Material provided START
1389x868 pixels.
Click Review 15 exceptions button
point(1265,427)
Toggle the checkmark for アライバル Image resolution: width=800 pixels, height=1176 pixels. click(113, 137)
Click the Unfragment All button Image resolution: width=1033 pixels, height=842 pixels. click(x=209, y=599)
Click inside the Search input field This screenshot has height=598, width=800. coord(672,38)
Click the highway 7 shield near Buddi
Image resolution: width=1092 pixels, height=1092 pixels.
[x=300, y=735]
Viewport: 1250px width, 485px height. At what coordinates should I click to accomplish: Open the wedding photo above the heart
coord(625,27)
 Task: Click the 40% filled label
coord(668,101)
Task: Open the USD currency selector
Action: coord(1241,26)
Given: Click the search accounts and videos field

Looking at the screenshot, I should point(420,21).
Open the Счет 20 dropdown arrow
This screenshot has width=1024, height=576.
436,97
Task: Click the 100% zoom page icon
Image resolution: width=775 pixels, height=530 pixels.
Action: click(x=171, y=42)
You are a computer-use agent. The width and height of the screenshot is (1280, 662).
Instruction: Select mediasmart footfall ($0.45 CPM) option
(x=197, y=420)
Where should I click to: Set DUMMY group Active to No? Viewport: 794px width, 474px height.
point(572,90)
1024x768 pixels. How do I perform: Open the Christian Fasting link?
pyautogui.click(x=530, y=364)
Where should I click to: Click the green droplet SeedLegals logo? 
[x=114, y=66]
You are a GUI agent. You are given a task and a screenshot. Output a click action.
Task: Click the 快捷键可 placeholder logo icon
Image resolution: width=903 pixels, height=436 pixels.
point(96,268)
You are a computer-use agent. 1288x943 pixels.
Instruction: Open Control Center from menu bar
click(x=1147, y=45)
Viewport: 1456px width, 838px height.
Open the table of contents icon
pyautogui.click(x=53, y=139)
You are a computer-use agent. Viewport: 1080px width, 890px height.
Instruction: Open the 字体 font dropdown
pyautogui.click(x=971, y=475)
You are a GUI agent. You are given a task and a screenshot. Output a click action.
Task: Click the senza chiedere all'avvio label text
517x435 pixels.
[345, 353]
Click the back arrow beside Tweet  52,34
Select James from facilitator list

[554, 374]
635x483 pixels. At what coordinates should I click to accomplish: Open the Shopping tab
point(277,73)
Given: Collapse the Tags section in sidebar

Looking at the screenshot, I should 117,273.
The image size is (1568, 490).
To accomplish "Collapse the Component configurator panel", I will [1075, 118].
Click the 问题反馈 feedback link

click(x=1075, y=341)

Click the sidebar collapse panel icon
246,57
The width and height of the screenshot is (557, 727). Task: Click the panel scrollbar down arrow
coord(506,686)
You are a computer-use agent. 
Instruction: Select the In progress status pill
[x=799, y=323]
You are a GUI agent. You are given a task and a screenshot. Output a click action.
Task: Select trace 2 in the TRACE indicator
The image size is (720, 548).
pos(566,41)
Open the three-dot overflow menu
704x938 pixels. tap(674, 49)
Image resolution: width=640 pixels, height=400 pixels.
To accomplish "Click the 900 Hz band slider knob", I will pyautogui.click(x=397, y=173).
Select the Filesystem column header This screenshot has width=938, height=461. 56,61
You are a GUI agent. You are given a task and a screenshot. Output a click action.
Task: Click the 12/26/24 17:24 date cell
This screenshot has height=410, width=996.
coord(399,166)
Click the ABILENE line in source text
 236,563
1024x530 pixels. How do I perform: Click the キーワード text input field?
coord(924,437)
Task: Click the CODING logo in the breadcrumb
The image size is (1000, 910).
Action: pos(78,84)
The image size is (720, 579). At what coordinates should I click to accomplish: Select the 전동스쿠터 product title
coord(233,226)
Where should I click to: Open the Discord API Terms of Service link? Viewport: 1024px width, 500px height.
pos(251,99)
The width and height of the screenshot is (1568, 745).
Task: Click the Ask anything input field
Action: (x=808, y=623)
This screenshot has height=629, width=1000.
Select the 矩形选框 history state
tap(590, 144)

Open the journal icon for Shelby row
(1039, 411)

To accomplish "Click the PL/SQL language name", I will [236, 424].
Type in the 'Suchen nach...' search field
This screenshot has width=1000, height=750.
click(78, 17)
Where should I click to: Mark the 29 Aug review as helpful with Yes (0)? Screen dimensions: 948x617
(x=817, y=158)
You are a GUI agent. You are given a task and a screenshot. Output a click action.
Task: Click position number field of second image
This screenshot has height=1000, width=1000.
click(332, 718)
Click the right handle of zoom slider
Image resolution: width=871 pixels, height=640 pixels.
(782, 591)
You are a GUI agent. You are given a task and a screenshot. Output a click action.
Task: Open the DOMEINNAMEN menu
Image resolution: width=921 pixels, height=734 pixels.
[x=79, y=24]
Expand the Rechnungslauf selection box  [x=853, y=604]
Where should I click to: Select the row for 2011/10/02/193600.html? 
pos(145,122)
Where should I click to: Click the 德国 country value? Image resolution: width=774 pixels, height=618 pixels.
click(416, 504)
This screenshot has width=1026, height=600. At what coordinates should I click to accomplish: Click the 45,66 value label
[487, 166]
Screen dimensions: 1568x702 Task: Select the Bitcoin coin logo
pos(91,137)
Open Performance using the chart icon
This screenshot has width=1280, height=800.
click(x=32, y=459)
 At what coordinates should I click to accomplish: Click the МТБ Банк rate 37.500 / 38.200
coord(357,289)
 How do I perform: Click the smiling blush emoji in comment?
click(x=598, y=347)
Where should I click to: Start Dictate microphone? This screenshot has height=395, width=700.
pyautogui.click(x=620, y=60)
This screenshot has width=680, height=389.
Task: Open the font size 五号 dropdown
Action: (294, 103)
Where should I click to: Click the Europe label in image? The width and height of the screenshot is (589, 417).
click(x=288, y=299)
Material provided END
● **Task requirements**: Nothing but a number should be given: the count of lines above that include the string "computer".

● **Answer**: 4